In the sea of conflicting diet advice, clinicians often find it challenging to guide patients toward optimal nutrition. However, research consistently emphasises the pivotal role of nutrition in human health. To help cut through the confusion, here are six evidence-based tips that clinicians can share with their patients to promote long-term well-being, written by our Medical Director, Dr David Knight.

  1. Embrace the Rainbow: Encouraging patients to choose a vibrant array of unprocessed foods in their natural state can significantly impact their health. A JAMA study revealed that almost half of cardio-metabolic deaths in the U.S. were linked to suboptimal intakes of fruits, vegetables, nuts, seeds, and omega-3 fatty acids. The American Heart Association recommends filling at least half of the plate with fruits and vegetables, emphasising the importance of variety for both colour and taste.
  2. Say No to Processed Foods: Processed foods, including sugary snacks, smoked meats, and white flour, contribute to cardio-metabolic risks. Research indicates that minimising processed foods can positively impact health outcomes. The upcoming FDA dietary guidelines aim to provide clearer information to empower patients to make healthier food choices.
  3. Choose Realistic, Balanced Diets: Tailoring diets to individual preferences and needs is key to success.
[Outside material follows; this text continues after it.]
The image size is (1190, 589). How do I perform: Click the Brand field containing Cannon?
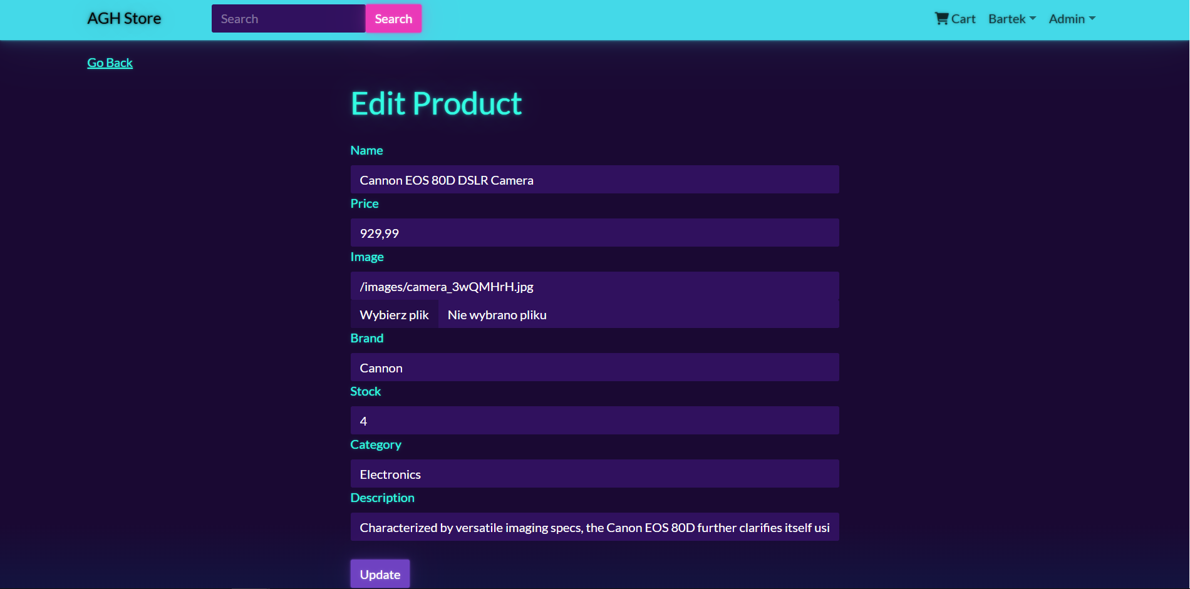pos(594,367)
Diets focusing on increased vegetable and fruit intake, high fibre, whole grains, adequate water, reduced sugar, sufficient protein, and healthy fats promote weight loss and maintenance. Various diets, such as the Mediterranean, DASH, and intermittent fasting, offer flexibility and effectiveness.
  4. Opt for Healthy Oils: Incorporating heart-healthy oils like fish, olive, and avocado can have significant benefits. Omega-3 fatty acids, found in fish oils, are linked to cardiovascular health. Vegetarians can turn to flaxseed, walnut, or chia seed oils. The evidence supports the continued recommendation of omega-3 supplements for those with heart disease.
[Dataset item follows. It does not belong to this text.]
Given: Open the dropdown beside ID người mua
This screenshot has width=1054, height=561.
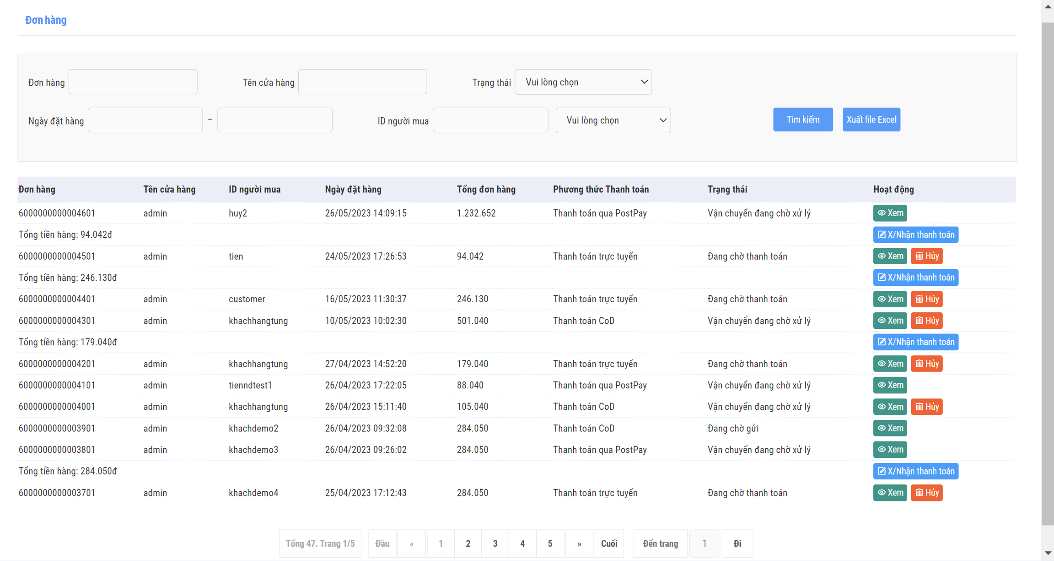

  5. Limit Red Meat Intake: Research consistently associates red meat consumption with increased risks of cancer, diabetes, and cardiovascular diseases. Substituting red meat with alternatives like fish, poultry, legumes, nuts, whole grains, and low-fat dairy is linked to a reduction in mortality risk.
  6. Prioritise Gut Health: Consuming probiotics through fermented foods or supplements, coupled with a fibre-rich diet, supports gastrointestinal health. Probiotics contribute to a balanced microbiome, influencing overall well-being. Emerging research suggests connections between gut health and conditions such as diabetes and colon cancer.

While these six tips form a robust foundation for a healthy lifestyle, it’s essential customise dietary recommendations based on preferences and health goals ensures greater adherence and long-term success. Additionally, avoiding excessive alcohol intake and relying on whole foods rather than supplements further enhance the benefits of a balanced diet. As evidence continues to mount, clinicians play a crucial role in empowering patients to make informed dietary choices for a healthier, longer life.